/---

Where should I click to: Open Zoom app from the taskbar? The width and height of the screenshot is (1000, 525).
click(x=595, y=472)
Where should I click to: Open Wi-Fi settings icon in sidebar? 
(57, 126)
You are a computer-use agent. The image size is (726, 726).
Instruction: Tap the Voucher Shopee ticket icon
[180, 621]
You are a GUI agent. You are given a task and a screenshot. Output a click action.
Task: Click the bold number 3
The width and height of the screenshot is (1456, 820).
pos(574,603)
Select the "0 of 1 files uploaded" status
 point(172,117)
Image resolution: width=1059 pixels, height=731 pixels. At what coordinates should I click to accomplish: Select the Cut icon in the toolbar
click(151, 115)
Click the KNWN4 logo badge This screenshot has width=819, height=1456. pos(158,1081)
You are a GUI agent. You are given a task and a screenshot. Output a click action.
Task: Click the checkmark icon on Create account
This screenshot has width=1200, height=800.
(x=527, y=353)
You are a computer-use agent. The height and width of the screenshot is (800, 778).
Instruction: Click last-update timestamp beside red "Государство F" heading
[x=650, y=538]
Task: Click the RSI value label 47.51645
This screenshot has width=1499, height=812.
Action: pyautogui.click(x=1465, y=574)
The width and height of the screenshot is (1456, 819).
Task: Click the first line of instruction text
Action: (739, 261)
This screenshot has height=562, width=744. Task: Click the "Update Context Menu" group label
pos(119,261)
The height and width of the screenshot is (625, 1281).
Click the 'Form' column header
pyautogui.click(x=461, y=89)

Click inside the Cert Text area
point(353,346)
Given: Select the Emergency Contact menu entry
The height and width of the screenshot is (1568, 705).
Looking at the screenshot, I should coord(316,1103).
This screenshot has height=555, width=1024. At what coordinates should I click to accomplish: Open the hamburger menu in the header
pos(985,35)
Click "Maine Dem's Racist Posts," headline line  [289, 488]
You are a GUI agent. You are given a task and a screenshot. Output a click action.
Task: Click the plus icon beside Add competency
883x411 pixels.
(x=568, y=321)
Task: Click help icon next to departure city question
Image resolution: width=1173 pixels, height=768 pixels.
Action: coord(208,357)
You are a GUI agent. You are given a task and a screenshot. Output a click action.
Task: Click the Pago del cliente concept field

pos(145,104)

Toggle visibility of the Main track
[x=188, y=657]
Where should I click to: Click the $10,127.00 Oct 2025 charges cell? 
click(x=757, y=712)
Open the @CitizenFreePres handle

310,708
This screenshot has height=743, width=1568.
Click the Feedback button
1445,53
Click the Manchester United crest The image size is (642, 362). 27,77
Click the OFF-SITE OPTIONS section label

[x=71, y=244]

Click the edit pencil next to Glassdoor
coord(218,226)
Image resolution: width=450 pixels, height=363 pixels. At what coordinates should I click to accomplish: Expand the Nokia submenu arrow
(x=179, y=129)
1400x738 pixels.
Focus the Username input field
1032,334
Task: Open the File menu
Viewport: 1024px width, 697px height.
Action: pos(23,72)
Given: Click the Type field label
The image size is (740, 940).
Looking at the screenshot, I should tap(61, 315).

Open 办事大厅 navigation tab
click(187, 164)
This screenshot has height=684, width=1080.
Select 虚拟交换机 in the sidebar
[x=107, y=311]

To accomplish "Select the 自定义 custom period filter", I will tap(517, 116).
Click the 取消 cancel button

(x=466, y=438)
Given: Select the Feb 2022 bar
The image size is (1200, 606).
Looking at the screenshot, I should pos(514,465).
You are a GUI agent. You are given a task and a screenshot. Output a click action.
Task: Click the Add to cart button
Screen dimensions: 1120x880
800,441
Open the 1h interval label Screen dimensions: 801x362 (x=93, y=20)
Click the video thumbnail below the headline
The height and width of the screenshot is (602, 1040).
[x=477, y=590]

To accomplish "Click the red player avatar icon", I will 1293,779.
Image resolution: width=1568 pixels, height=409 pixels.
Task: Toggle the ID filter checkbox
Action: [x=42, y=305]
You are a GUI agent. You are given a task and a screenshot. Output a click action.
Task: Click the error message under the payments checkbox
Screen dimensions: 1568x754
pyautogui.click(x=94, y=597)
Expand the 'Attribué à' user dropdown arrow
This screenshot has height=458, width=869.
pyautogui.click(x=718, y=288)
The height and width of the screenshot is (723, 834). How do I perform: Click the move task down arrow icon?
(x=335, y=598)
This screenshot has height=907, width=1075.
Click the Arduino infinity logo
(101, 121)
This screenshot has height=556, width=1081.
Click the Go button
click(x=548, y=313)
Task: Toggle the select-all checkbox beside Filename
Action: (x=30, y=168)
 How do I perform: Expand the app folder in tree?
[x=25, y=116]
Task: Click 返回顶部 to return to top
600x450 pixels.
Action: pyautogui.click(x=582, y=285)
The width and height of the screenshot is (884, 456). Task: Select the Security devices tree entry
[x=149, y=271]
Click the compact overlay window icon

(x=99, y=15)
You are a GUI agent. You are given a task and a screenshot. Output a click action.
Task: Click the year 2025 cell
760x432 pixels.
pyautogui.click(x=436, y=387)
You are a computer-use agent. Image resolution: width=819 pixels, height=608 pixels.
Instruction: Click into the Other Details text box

\---

Every entry that appears above should be duplicated exactly.

Answer box:
Where should I click to: Open Zoom app from the taskbar? The width and height of the screenshot is (1000, 525).
click(x=595, y=472)
Where should I click to: Open Wi-Fi settings icon in sidebar? 
(57, 126)
You are a computer-use agent. The image size is (726, 726).
Instruction: Tap the Voucher Shopee ticket icon
[180, 621]
You are a GUI agent. You are given a task and a screenshot. Output a click action.
Task: Click the bold number 3
The width and height of the screenshot is (1456, 820).
pos(574,603)
Select the "0 of 1 files uploaded" status
 point(172,117)
Image resolution: width=1059 pixels, height=731 pixels. At what coordinates should I click to accomplish: Select the Cut icon in the toolbar
click(151, 115)
Click the KNWN4 logo badge This screenshot has width=819, height=1456. pos(158,1081)
You are a GUI agent. You are given a task and a screenshot. Output a click action.
Task: Click the checkmark icon on Create account
This screenshot has width=1200, height=800.
(x=527, y=353)
You are a computer-use agent. The height and width of the screenshot is (800, 778).
Instruction: Click last-update timestamp beside red "Государство F" heading
[x=650, y=538]
Task: Click the RSI value label 47.51645
This screenshot has width=1499, height=812.
Action: pyautogui.click(x=1465, y=574)
The width and height of the screenshot is (1456, 819).
Task: Click the first line of instruction text
Action: (739, 261)
This screenshot has height=562, width=744. Task: Click the "Update Context Menu" group label
pos(119,261)
The height and width of the screenshot is (625, 1281).
Click the 'Form' column header
pyautogui.click(x=461, y=89)

Click inside the Cert Text area
point(353,346)
Given: Select the Emergency Contact menu entry
The height and width of the screenshot is (1568, 705).
Looking at the screenshot, I should coord(316,1103).
This screenshot has height=555, width=1024. At what coordinates should I click to accomplish: Open the hamburger menu in the header
pos(985,35)
Click "Maine Dem's Racist Posts," headline line  [289, 488]
You are a GUI agent. You are given a task and a screenshot. Output a click action.
Task: Click the plus icon beside Add competency
883x411 pixels.
(x=568, y=321)
Task: Click help icon next to departure city question
Image resolution: width=1173 pixels, height=768 pixels.
Action: coord(208,357)
You are a GUI agent. You are given a task and a screenshot. Output a click action.
Task: Click the Pago del cliente concept field

pos(145,104)

Toggle visibility of the Main track
[x=188, y=657]
Where should I click to: Click the $10,127.00 Oct 2025 charges cell? 
click(x=757, y=712)
Open the @CitizenFreePres handle

310,708
This screenshot has height=743, width=1568.
Click the Feedback button
1445,53
Click the Manchester United crest The image size is (642, 362). 27,77
Click the OFF-SITE OPTIONS section label

[x=71, y=244]

Click the edit pencil next to Glassdoor
coord(218,226)
Image resolution: width=450 pixels, height=363 pixels. At what coordinates should I click to accomplish: Expand the Nokia submenu arrow
(x=179, y=129)
1400x738 pixels.
Focus the Username input field
1032,334
Task: Open the File menu
Viewport: 1024px width, 697px height.
Action: pos(23,72)
Given: Click the Type field label
The image size is (740, 940).
Looking at the screenshot, I should tap(61, 315).

Open 办事大厅 navigation tab
click(187, 164)
This screenshot has height=684, width=1080.
Select 虚拟交换机 in the sidebar
[x=107, y=311]

To accomplish "Select the 自定义 custom period filter", I will tap(517, 116).
Click the 取消 cancel button

(x=466, y=438)
Given: Select the Feb 2022 bar
The image size is (1200, 606).
Looking at the screenshot, I should pos(514,465).
You are a GUI agent. You are given a task and a screenshot. Output a click action.
Task: Click the Add to cart button
Screen dimensions: 1120x880
800,441
Open the 1h interval label Screen dimensions: 801x362 (x=93, y=20)
Click the video thumbnail below the headline
The height and width of the screenshot is (602, 1040).
[x=477, y=590]

To accomplish "Click the red player avatar icon", I will 1293,779.
Image resolution: width=1568 pixels, height=409 pixels.
Task: Toggle the ID filter checkbox
Action: [x=42, y=305]
You are a GUI agent. You are given a task and a screenshot. Output a click action.
Task: Click the error message under the payments checkbox
Screen dimensions: 1568x754
pyautogui.click(x=94, y=597)
Expand the 'Attribué à' user dropdown arrow
This screenshot has height=458, width=869.
pyautogui.click(x=718, y=288)
The height and width of the screenshot is (723, 834). How do I perform: Click the move task down arrow icon?
(x=335, y=598)
This screenshot has height=907, width=1075.
Click the Arduino infinity logo
(101, 121)
This screenshot has height=556, width=1081.
Click the Go button
click(x=548, y=313)
Task: Toggle the select-all checkbox beside Filename
Action: (x=30, y=168)
 How do I perform: Expand the app folder in tree?
[x=25, y=116]
Task: Click 返回顶部 to return to top
600x450 pixels.
Action: pyautogui.click(x=582, y=285)
The width and height of the screenshot is (884, 456). Task: Select the Security devices tree entry
[x=149, y=271]
Click the compact overlay window icon

(x=99, y=15)
You are a GUI agent. You are given a task and a screenshot. Output a click action.
Task: Click the year 2025 cell
760x432 pixels.
pyautogui.click(x=436, y=387)
You are a computer-use agent. Image resolution: width=819 pixels, height=608 pixels.
Instruction: Click into the Other Details text box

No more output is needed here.